There was once a fairy palace that was connected in a marvellous way with the people that lived in it. This palace was built by a great wonder-workers, and was in every part most beautiful. Its walls were of the most precious stones, and the furnishings within were elegant and luxurious.
A good deal of work had to be done, you may imagine, about such a large and magnificent abode, and the people whom the great wonder-worker permitted to live in it were kept very busy indeed. There is nothing strange about that, but the strange part of the matter is that while the inhabitants of the palace were busily engaged in improving it, keeping the windows bright, arranging the contents in a more beautiful fashion, and planning ways in which the palace could be made still more attractive, and could be put to finer and higher uses,—while the inhabitants were doing all this, the palace grew. Of its own accord it added new rooms, and raised itself by many more stories toward the sky.
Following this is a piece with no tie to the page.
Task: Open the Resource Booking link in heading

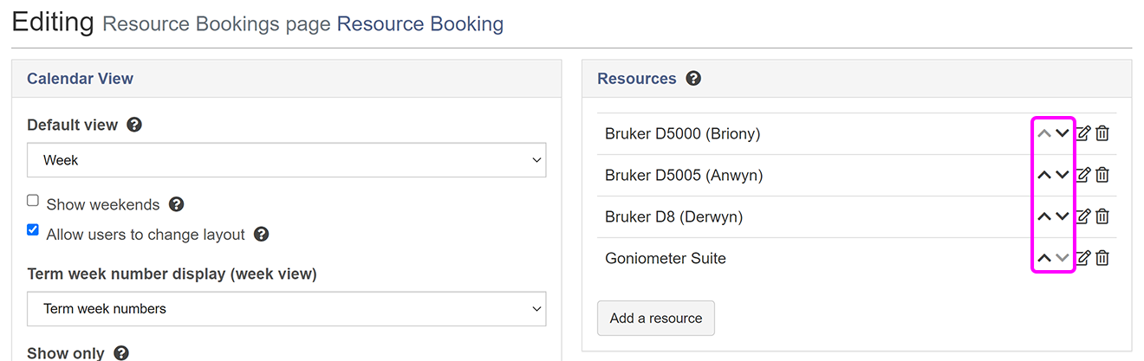Action: 419,23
But another even more wonderful law of the palace was this, that when the people who lived in it forgot to do their work, and took no thought about improving the beautiful home in which they lived, but let its windows get dirty and its furnishings become disordered,—moreover, when they took no thought about using wisely its beautiful rooms for the delight and the good of others,—then the noble mansion, instead of growing, began to shrink. It would lose first one room and then another. It would sink down a story in a single day, until the astonished passer-by saw it to be only half the size it was the week before. Sometimes it seemed almost that the inhabitants were in danger of being crushed to death before they came to their senses and went to work so vigorously that the palace began to grow again.
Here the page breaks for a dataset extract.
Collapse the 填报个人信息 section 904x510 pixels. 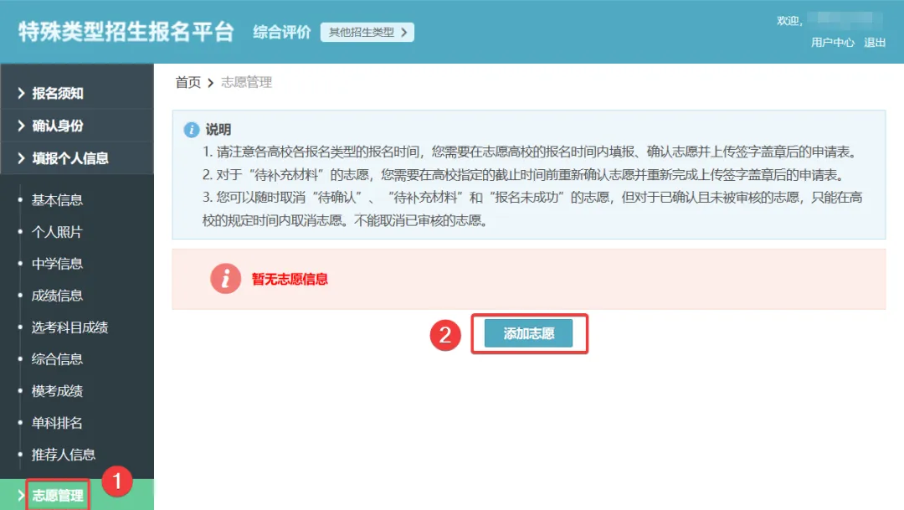pos(69,158)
Do you want to know, children, what this palace is? It is nothing more nor less than the life in which God has placed you. A beautiful and lordly house it is, filled with all the finest and most useful things. While you work in it heartily, and try to make it as beautiful and helpful as you can, then your life will be all the time growing and widening and lifting itself higher toward heaven, and spreading itself out broader on the earth. And if you are lazy and careless, then your life will begin to shrink; it will never stand still; and you, too, like the poor people in the story, will be in danger of being smothered by the closing in of your own life walls.